Our work in this area culminated in UAW v. Johnson Controls (1991) in which the Women's Rights Project played a central role. This case guaranteed women the right to equal employment opportunity without regard to childbearing capacity. It also paved the way for a different and better way to deal with this problem: by providing a workplace which is protective for both sexes. This decision is a necessary if not sufficient step in that direction. Meanwhile, some women may have to make the hard choices. The alternative was no choice.

While engaged in much significant litigation, the Project has not neglected its traditional role as an advocate for women's rights in the Supreme Court. Our amicus docket reads like a list of the major women's rights and other Title VII cases decided by the Supreme Court. For example, the Women's Rights Project authored major amici briefs in Wards Cove Packing Co. v. Atonio (1989); Price-Waterhouse v. Hopkins (1989) (with NOW LDEF) (exclusion of "macho" woman from partnership in accounting firm); Watson v. Fort Worth Bank & Trust (1988) (application of disparate impact theory to subjective selection practices); California Federal Savings & Loan Ass'n v. Guerra (1986) (legality of "maternity" leave); Wimberly v. Labor & Industrial Relations Commission of Missouri (1986) (unemployment insurance and pregnant women); Ohio Civil Rights Commission v. Dayton Christian Schools (1986) (pregnant teacher fired from fundamentalist Christian school on grounds that its religious tenets did not permit mothers of young children to work outside the home); Anderson v. Bessemer City (1984) ("working wife" defense, i.e., defendants could not have intentionally discriminated against plaintiff because they had working wives); U.S. Postal Service v. Aikens (1982) (burden on plaintiff to show basic qualifications for job or most qualified applicant); Arizona Governing Committee v, Norris (1983) (use of sex-based rates to charge women more than men for annuities); County of Washington v. Gunther (1981) (application of Title VII to wage discrimination complaints where the jobs in question are not "equal" within the meaning of the Equal Pay Act); and many others. This does not include briefs that were primarily written by volunteer lawyers under Project supervision or briefs primarily prepared by other ACLU units or other organizations which we joined. (For example, our general legal staff has traditionally been responsible for ACLU briefs in affirmative action cases. The Project, of course, assisted in the writing of those briefs.)

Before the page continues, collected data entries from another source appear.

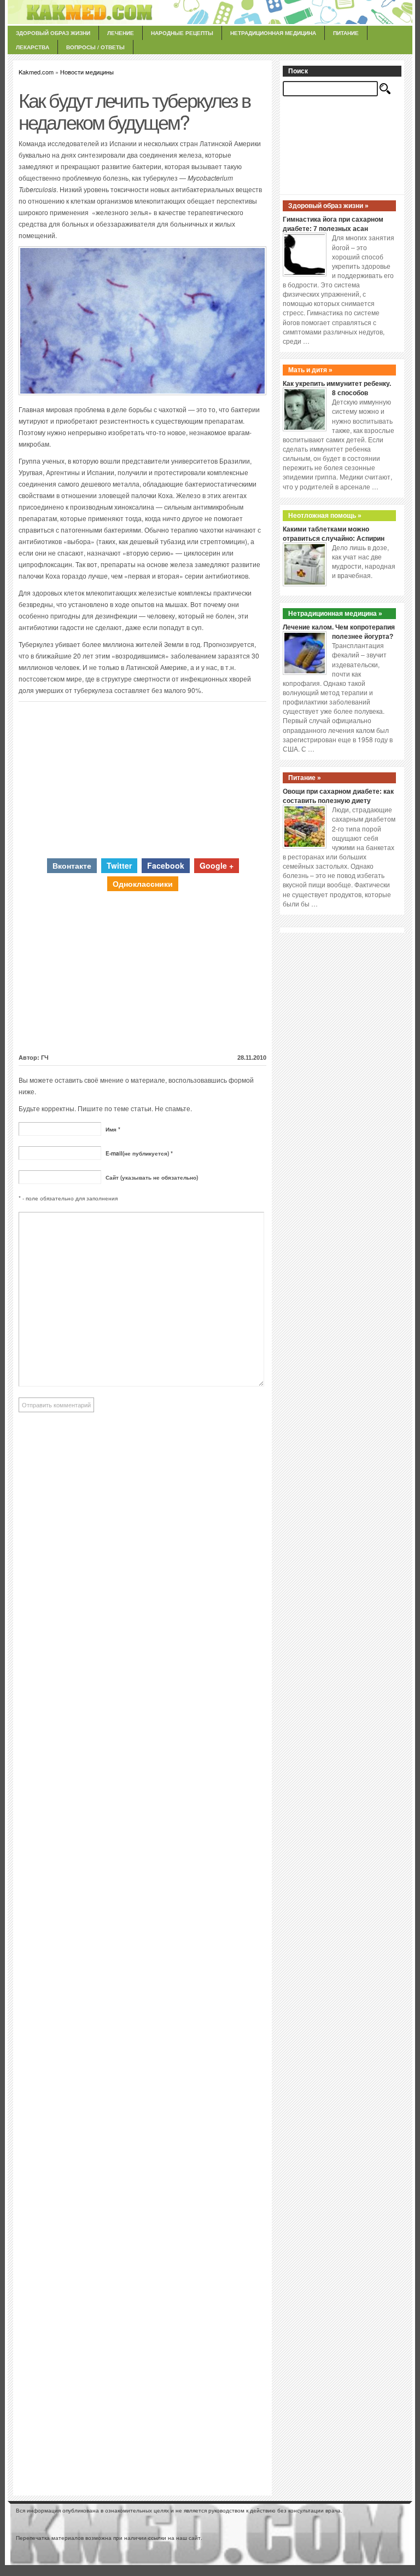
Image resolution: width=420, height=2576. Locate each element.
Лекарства (32, 47)
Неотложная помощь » (324, 515)
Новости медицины (87, 71)
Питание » (304, 778)
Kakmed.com (36, 71)
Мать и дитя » (310, 370)
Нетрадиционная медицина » (335, 613)
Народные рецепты (182, 33)
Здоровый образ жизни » (328, 206)
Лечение (120, 33)
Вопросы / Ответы (95, 47)
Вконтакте (71, 865)
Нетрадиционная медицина (273, 33)
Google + (217, 865)
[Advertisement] (143, 778)
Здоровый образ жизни (53, 33)
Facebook (165, 865)
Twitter (119, 865)
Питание (346, 33)
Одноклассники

The Project has also authored numerous amici briefs in the circuit courts. These include United States v. Commonwealth of Virginia (4th Cir., appeal pending) (the VMI case, co-authored with the National Women's Law Center); Wright v. Olin (4th Cir. 1982) (fertile women denied "hazardous" jobs); Hayes v. Shelby Memorial Hosp. (11th Cir. 1984) (pregnant x-ray technician fired in grounds of reproductive hazard); Zuniga v. Kleberg Hosp. (5th Cir. 1982) (same); AFSCME v. State of Washington (9th Cir.1985) (use of pay equity study as evidence of wage discrimination); ANA v. State of Illinois (7th Cir.1986) (same); and others.

For more information, please see as our 10 Year Report (1973-1983) and Annual Reports which are available for each year since 1981. These provide a more detailed description of our work and an idea of the range and scope of our programs in litigation (direct and amicus), public education, and other forms of advocacy.

(1) O'Connor and Epstein, "Beyond Legislation Lobbying; Women's Rights Groups and the Supreme Court," Judicature vol.67 no.3 (September 1983); page 143.